→ Instructions for the task
Take the line with "Given: Open settings icon for MACD indicator" and every line after it in the entries below, and set them down exactly, without any pictures.

Stored data entries:

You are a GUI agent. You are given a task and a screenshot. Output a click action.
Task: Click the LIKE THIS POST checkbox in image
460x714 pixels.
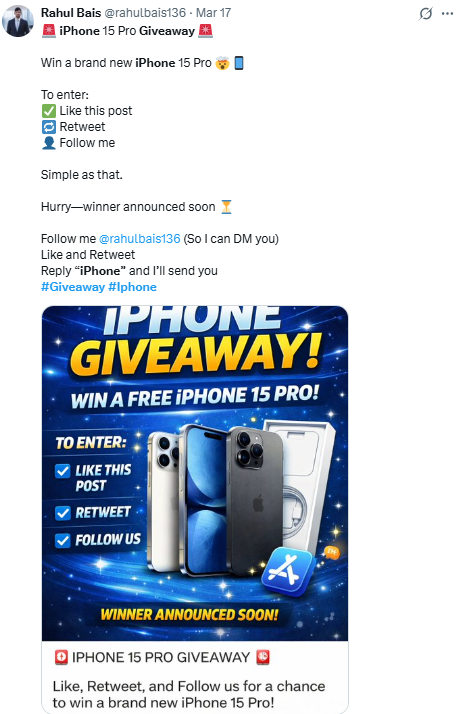click(62, 471)
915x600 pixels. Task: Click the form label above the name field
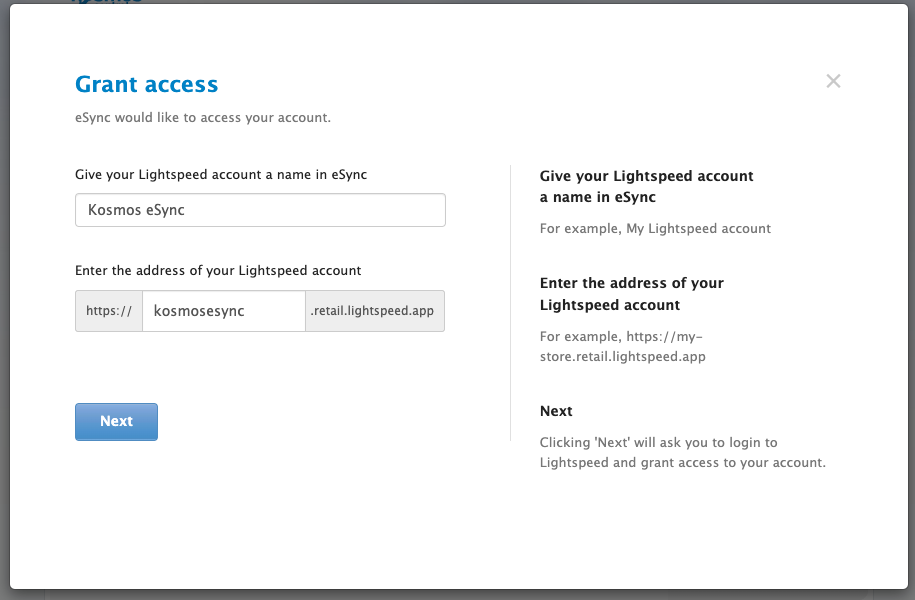coord(221,175)
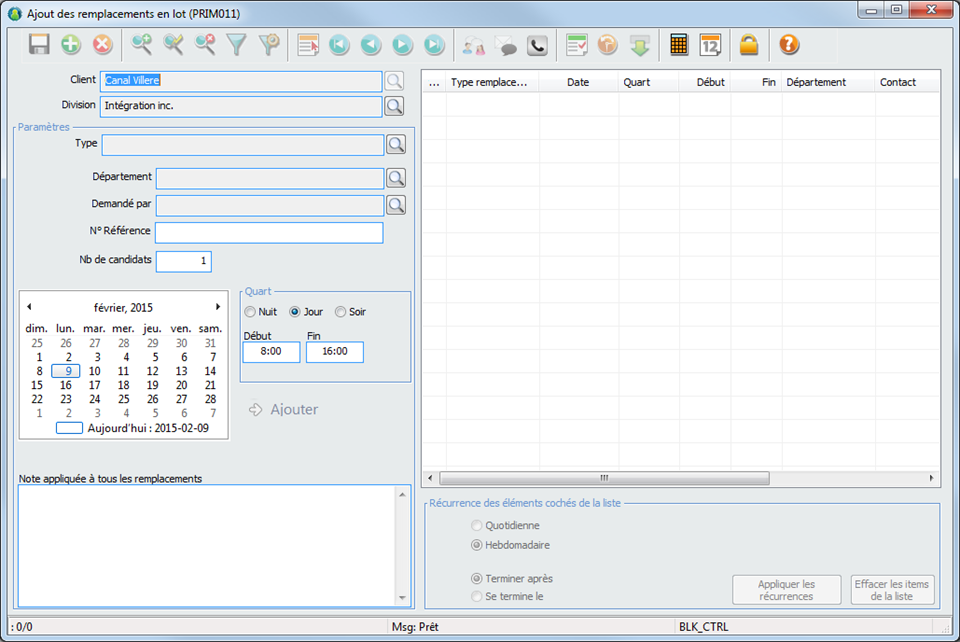Open the Type lookup search button
Screen dimensions: 960x642
point(396,145)
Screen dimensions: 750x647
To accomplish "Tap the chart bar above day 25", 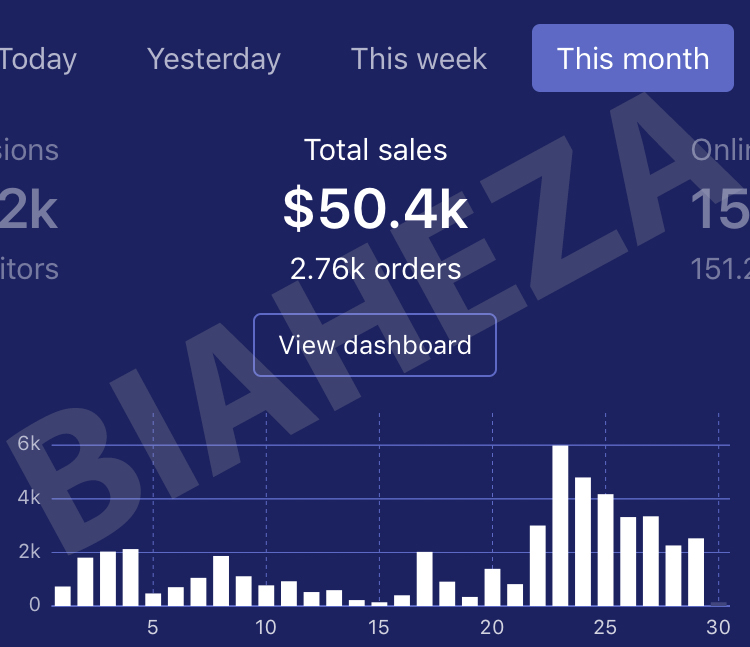I will [606, 550].
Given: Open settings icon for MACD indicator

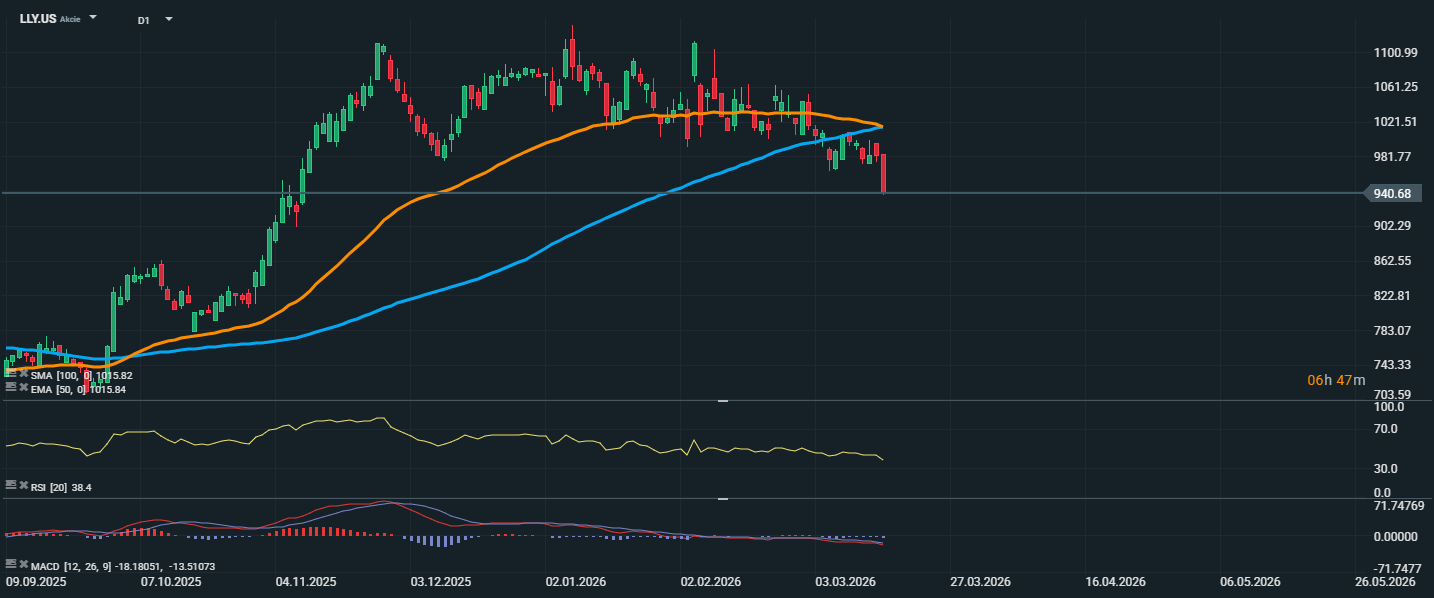Looking at the screenshot, I should coord(10,564).
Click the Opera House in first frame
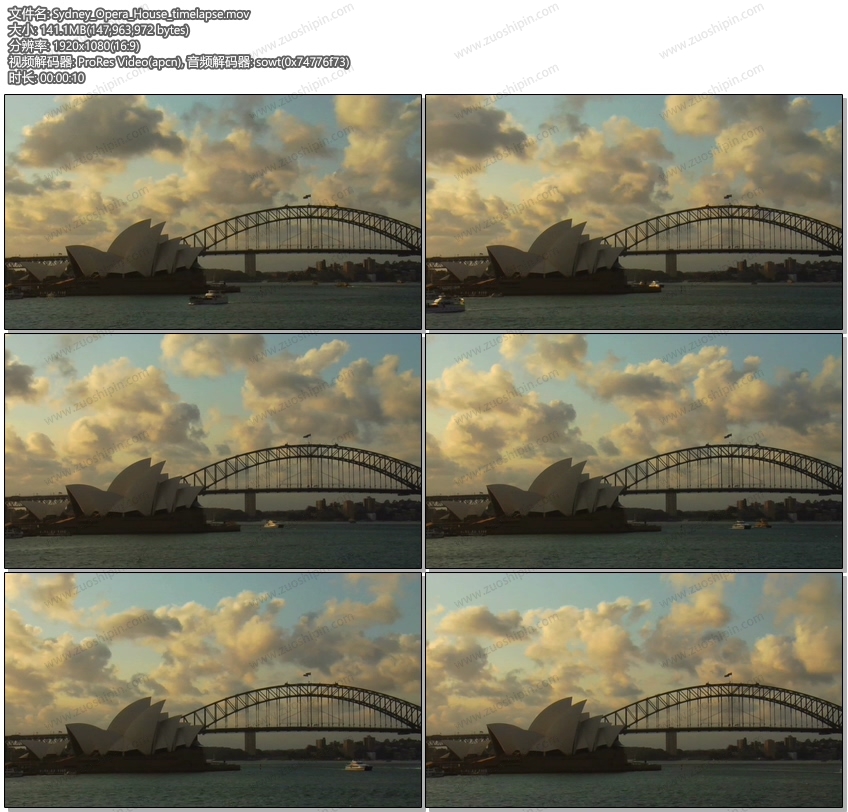 pyautogui.click(x=135, y=252)
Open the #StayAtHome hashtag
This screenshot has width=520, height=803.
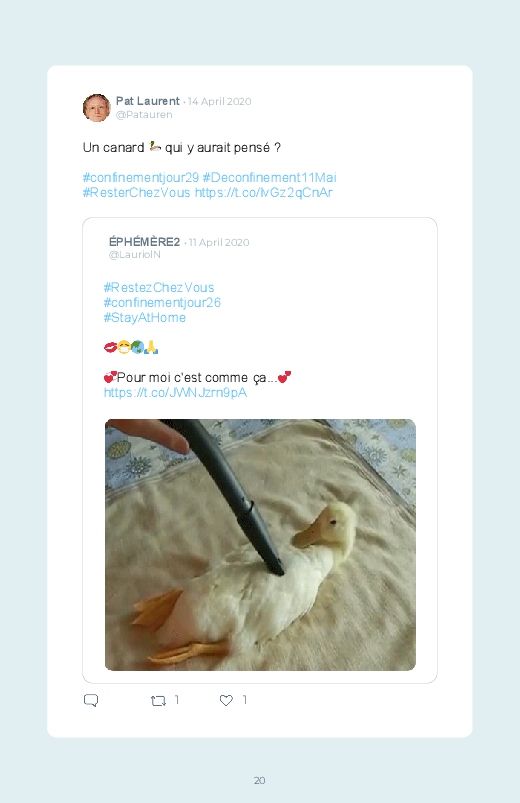(144, 318)
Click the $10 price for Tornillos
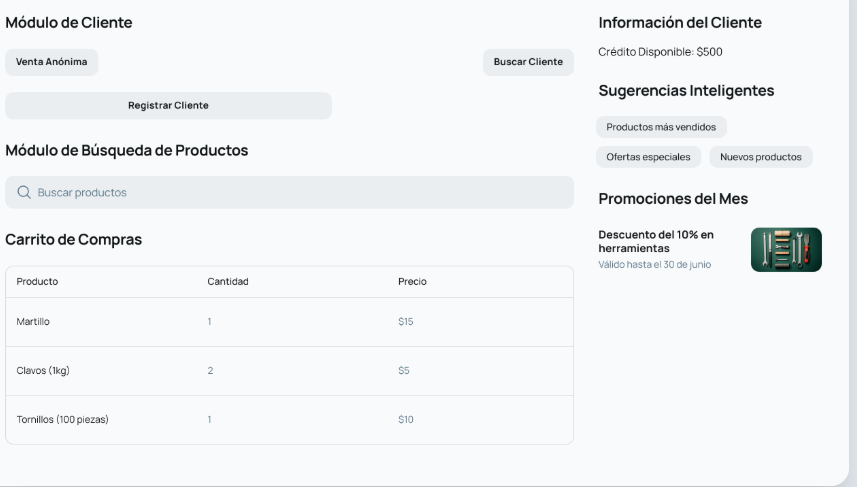Image resolution: width=857 pixels, height=487 pixels. [405, 420]
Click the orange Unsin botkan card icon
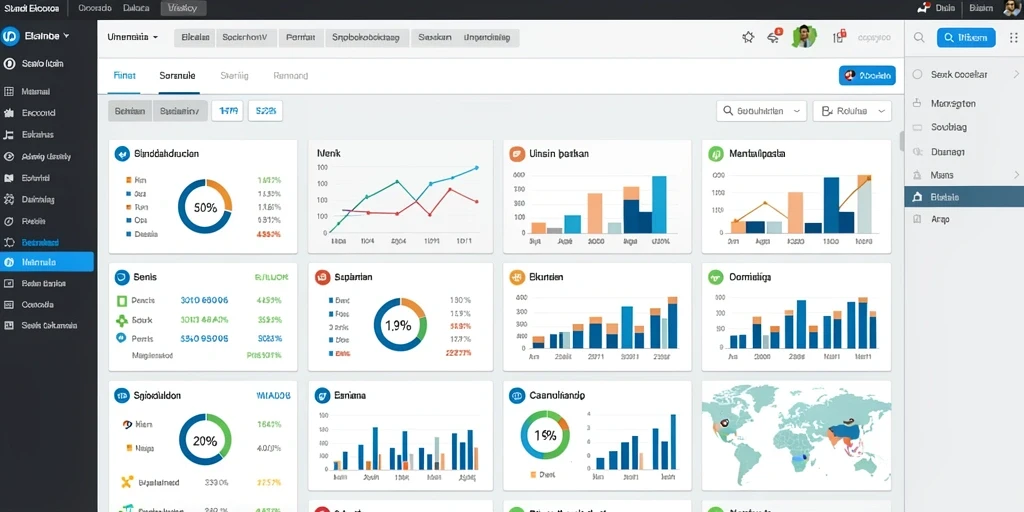This screenshot has width=1024, height=512. [x=517, y=154]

→ Answer for the task
Given: Open settings icon for MACD indicator

Looking at the screenshot, I should coord(10,564).
Click the Opera House in first frame
 pyautogui.click(x=135, y=252)
Open the #StayAtHome hashtag
This screenshot has width=520, height=803.
(144, 318)
Click the $10 price for Tornillos
Image resolution: width=857 pixels, height=487 pixels. [405, 420]
Click the orange Unsin botkan card icon
This screenshot has width=1024, height=512. [x=517, y=154]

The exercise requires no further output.